» **SET TASK**: Duplicate the records from the line with "The width and height of the screenshot is (509, 222)." to the line with "Action: click(x=782, y=216)", including both of those lines, and write nothing else.

» **ENTRIES**:
>>
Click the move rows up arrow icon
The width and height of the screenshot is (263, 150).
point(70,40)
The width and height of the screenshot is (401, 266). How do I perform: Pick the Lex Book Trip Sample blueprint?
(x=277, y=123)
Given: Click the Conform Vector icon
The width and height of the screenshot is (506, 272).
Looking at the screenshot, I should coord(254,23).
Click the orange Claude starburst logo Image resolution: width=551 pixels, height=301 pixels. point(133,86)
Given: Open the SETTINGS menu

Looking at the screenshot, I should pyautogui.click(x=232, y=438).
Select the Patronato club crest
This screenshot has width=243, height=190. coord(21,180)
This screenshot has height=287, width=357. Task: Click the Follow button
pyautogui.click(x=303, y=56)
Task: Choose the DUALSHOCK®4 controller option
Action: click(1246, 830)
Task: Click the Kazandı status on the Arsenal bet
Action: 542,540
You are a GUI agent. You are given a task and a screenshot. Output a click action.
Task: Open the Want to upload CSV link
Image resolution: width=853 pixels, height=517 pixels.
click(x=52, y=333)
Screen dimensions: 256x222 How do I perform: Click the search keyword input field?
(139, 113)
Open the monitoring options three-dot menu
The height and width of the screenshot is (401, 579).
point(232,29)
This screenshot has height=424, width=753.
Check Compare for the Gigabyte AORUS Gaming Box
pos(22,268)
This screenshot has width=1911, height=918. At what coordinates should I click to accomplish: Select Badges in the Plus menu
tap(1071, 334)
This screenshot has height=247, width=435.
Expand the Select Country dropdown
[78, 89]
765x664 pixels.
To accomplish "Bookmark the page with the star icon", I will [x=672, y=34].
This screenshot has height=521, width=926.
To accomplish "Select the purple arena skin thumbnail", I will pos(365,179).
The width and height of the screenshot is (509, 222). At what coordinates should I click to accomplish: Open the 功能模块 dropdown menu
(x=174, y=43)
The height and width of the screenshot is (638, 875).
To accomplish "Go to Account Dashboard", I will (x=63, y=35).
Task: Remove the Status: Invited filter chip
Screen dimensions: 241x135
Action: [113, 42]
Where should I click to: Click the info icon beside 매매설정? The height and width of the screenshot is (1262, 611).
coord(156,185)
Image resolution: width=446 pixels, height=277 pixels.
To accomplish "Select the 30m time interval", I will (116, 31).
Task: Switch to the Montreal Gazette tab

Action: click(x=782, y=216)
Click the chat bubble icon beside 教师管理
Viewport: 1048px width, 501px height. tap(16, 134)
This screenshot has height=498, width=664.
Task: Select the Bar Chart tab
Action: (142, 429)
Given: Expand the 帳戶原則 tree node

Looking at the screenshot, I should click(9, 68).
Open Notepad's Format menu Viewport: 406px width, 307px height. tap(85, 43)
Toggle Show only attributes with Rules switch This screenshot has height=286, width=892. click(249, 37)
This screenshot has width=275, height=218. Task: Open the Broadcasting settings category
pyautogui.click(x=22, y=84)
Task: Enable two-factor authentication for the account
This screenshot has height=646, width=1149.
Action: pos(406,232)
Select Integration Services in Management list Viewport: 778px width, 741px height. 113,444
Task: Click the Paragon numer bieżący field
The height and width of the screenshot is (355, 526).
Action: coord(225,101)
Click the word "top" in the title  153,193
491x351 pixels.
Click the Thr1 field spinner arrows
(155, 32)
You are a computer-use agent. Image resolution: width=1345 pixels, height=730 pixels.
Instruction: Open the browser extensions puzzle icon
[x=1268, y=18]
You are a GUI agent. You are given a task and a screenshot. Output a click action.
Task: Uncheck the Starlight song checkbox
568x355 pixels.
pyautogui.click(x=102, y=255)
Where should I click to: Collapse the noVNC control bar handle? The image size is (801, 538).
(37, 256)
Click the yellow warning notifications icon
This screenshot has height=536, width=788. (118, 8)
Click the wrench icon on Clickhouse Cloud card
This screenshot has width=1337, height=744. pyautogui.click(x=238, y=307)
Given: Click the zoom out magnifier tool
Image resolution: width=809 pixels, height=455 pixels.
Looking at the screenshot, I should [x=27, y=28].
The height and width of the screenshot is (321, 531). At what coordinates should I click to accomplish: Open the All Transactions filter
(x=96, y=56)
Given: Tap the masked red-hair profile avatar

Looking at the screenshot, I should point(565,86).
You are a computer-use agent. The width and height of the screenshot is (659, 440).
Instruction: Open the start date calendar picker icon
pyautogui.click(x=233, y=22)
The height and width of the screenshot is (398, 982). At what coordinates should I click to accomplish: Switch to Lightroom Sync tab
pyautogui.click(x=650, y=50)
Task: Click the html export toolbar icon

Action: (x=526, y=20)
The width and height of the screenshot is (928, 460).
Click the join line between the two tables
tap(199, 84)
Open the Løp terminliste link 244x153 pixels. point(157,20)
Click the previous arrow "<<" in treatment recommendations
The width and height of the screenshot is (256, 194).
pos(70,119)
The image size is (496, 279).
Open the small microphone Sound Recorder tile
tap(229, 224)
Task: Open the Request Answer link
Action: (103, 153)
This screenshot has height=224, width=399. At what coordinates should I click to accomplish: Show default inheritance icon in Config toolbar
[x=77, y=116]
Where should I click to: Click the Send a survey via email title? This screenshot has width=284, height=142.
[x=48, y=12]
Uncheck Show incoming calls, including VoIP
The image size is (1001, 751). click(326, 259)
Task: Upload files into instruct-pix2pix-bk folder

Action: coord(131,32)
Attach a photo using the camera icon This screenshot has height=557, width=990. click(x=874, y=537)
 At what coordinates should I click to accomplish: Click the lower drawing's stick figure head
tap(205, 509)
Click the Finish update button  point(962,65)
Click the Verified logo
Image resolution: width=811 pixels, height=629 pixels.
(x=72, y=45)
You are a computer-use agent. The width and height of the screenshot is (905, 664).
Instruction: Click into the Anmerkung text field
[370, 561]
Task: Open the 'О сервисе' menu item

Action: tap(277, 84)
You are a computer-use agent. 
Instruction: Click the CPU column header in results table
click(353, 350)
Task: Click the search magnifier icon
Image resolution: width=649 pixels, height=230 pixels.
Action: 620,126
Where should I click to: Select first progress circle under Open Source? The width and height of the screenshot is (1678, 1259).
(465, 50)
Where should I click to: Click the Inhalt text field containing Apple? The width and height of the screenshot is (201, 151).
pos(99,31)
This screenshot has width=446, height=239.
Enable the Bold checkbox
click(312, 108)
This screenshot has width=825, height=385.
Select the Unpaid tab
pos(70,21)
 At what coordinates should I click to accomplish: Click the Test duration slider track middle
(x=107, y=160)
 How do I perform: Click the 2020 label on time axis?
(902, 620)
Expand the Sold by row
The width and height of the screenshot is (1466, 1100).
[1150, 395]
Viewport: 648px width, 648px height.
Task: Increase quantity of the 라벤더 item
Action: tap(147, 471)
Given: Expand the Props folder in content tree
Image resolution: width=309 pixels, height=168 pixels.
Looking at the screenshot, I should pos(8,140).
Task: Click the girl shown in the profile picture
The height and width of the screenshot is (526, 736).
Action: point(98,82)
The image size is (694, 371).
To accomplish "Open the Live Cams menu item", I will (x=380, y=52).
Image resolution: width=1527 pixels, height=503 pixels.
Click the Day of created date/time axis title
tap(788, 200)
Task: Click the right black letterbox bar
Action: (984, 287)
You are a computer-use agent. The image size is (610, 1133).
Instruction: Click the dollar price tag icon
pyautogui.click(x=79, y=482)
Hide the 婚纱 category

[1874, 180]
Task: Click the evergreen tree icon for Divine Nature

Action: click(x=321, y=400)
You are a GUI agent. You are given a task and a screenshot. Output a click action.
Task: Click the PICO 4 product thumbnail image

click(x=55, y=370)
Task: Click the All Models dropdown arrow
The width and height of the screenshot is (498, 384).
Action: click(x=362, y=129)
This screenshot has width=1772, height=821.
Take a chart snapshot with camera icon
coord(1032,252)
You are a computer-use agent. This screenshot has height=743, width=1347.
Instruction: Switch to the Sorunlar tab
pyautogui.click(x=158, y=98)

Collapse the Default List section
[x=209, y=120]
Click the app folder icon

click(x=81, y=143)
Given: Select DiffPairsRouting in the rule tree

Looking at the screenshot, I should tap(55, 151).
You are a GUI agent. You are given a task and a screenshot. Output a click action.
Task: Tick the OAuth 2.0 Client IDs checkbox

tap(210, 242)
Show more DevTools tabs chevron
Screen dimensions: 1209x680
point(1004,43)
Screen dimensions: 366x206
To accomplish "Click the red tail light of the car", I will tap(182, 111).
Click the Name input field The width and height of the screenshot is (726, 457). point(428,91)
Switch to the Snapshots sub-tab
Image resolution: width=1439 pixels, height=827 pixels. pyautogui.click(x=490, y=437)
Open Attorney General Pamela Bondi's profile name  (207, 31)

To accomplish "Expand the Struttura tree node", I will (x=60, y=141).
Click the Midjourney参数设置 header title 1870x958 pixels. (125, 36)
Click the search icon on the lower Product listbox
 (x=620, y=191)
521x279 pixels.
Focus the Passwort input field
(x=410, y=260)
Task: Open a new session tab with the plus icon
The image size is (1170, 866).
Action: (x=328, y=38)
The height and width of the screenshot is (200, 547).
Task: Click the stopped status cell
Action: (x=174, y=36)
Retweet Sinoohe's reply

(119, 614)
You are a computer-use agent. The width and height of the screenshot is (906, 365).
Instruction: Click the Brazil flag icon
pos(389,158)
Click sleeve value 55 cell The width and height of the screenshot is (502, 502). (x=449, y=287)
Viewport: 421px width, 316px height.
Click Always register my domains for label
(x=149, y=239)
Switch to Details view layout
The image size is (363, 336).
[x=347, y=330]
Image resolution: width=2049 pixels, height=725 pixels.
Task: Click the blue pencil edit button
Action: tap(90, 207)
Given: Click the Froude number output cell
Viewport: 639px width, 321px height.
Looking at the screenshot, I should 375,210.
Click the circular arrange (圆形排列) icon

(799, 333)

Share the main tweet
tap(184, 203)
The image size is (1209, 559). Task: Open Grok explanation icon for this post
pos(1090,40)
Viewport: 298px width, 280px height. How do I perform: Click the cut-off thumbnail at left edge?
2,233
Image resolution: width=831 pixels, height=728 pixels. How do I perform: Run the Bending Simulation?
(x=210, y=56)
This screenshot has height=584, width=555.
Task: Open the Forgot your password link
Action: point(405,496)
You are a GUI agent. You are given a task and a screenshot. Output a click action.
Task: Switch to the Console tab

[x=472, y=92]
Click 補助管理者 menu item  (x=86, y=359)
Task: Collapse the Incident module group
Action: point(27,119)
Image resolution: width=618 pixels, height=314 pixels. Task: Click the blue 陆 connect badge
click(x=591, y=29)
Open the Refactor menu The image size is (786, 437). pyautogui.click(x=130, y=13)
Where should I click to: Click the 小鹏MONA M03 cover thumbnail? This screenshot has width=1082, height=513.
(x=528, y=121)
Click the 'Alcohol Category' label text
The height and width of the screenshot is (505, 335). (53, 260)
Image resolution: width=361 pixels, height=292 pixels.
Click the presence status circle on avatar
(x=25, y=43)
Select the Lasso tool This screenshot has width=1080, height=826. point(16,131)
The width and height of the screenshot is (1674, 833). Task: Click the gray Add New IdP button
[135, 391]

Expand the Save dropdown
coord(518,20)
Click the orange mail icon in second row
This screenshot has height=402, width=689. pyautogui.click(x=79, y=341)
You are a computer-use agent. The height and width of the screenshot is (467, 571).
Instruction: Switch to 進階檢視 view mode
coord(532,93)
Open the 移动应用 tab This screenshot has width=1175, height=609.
<<
» **ANSWER TO THIS EXERCISE**:
The width and height of the screenshot is (509, 222). At what coordinates should I click to accomplish: Open the 功能模块 dropdown menu
(x=174, y=43)
The height and width of the screenshot is (638, 875).
To accomplish "Go to Account Dashboard", I will (x=63, y=35).
Task: Remove the Status: Invited filter chip
Screen dimensions: 241x135
Action: [113, 42]
Where should I click to: Click the info icon beside 매매설정? The height and width of the screenshot is (1262, 611).
coord(156,185)
Image resolution: width=446 pixels, height=277 pixels.
To accomplish "Select the 30m time interval", I will (116, 31).
Task: Switch to the Montreal Gazette tab

Action: click(x=782, y=216)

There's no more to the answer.